DATASET EXCERPTS: Begin

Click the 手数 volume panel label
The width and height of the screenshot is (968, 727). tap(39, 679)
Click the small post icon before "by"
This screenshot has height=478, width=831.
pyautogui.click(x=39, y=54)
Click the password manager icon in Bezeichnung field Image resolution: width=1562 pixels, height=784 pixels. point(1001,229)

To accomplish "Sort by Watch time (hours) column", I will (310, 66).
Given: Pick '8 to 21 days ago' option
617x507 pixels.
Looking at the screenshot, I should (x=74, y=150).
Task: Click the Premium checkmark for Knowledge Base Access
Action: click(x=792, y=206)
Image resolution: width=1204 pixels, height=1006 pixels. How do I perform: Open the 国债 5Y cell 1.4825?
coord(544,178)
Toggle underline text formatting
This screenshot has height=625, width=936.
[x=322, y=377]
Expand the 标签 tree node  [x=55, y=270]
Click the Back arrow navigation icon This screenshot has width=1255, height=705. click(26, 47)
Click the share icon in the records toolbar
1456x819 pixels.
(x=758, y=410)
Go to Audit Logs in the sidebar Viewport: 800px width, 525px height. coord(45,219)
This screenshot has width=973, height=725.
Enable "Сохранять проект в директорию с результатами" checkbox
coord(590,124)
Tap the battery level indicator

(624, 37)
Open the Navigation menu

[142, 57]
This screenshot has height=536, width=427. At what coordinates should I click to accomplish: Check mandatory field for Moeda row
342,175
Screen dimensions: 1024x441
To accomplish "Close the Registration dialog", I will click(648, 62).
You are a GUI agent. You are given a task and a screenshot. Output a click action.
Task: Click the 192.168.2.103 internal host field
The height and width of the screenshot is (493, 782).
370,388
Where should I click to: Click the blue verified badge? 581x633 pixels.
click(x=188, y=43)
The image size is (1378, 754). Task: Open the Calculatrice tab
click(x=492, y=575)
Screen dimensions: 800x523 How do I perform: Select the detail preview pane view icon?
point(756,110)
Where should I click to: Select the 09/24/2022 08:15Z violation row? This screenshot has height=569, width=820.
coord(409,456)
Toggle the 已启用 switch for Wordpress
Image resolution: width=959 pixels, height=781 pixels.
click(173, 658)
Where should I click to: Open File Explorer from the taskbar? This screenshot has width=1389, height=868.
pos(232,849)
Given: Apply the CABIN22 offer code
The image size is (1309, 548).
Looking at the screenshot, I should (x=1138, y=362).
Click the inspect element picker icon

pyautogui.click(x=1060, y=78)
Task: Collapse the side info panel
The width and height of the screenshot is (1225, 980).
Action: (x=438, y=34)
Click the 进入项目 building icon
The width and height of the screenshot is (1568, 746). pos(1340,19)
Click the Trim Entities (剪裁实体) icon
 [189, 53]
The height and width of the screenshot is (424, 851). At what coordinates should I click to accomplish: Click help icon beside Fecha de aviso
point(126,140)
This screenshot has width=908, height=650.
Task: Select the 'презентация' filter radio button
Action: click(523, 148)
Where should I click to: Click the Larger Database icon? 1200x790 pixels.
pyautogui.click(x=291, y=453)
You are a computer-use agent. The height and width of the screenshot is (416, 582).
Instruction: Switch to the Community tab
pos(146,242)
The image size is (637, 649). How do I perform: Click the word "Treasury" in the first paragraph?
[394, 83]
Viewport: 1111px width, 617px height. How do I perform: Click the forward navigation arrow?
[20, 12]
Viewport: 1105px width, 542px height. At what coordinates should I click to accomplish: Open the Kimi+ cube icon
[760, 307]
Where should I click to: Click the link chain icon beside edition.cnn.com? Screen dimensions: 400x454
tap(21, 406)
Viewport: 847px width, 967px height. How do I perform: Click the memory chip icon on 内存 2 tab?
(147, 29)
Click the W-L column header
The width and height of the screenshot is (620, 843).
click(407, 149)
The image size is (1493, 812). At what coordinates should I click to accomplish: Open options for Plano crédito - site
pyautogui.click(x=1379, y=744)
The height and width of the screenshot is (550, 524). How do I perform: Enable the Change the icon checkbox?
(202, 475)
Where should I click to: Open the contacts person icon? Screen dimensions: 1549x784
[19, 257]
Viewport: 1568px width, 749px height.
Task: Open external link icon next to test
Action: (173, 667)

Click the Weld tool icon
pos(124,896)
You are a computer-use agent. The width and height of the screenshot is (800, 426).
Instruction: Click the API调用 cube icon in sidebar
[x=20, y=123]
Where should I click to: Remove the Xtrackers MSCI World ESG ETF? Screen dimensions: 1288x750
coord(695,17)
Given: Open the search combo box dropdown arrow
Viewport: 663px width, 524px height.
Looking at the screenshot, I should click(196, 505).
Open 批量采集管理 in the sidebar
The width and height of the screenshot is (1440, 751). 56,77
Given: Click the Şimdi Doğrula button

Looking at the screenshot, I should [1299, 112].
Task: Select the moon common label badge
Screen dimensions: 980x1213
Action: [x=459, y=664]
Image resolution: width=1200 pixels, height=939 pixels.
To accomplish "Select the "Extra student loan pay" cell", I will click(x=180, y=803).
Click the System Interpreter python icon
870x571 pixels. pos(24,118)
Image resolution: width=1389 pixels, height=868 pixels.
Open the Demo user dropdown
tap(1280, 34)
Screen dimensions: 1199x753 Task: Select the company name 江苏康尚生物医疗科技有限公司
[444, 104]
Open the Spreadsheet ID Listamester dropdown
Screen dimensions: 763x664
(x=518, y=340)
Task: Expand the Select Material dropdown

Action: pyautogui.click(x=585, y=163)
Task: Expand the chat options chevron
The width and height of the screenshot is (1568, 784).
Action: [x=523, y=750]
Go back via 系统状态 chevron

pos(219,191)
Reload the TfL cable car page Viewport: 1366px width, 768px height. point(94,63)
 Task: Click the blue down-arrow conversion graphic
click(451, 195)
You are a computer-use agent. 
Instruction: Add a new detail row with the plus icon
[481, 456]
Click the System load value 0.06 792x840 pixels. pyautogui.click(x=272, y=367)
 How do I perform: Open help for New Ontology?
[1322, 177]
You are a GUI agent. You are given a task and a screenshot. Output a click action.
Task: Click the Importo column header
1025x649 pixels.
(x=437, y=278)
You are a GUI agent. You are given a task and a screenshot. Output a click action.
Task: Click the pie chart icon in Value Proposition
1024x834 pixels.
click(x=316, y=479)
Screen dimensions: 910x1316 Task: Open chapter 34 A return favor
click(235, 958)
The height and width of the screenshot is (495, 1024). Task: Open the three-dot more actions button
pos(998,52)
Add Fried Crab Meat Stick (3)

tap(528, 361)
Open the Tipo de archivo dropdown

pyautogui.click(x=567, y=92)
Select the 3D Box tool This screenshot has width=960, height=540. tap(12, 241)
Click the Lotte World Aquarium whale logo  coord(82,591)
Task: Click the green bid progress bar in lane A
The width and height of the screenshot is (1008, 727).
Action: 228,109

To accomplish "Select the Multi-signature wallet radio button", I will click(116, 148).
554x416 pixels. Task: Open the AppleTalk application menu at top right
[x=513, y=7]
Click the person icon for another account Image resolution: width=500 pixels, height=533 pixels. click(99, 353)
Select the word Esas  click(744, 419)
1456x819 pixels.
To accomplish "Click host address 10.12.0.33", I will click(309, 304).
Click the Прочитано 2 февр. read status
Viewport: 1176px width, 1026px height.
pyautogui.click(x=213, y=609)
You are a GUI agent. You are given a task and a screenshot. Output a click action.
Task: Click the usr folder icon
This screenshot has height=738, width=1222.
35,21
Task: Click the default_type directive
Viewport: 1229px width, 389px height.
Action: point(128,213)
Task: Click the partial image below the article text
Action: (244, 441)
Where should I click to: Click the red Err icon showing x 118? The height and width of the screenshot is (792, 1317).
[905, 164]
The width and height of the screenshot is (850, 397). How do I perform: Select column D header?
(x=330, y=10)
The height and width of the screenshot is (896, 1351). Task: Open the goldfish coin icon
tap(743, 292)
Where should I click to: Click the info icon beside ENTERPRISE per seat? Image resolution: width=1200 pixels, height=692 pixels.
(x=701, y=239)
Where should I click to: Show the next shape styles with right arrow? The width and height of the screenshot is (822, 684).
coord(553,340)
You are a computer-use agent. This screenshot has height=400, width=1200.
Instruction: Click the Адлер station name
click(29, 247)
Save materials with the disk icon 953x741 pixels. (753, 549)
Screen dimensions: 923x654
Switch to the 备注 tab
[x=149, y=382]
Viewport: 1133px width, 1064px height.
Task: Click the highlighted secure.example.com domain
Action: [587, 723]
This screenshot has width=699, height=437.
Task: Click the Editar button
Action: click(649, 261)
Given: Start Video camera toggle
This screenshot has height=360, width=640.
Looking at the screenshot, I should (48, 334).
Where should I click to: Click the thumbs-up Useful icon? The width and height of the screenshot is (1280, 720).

DATASET EXCERPTS: End

- _ACTIVITY_:
Word for word, restate the data above from its first line down to and including the line with "Click the password".

- _RESPONSE_:
Click the 手数 volume panel label
The width and height of the screenshot is (968, 727). tap(39, 679)
Click the small post icon before "by"
This screenshot has height=478, width=831.
pyautogui.click(x=39, y=54)
Click the password manager icon in Bezeichnung field Image resolution: width=1562 pixels, height=784 pixels. point(1001,229)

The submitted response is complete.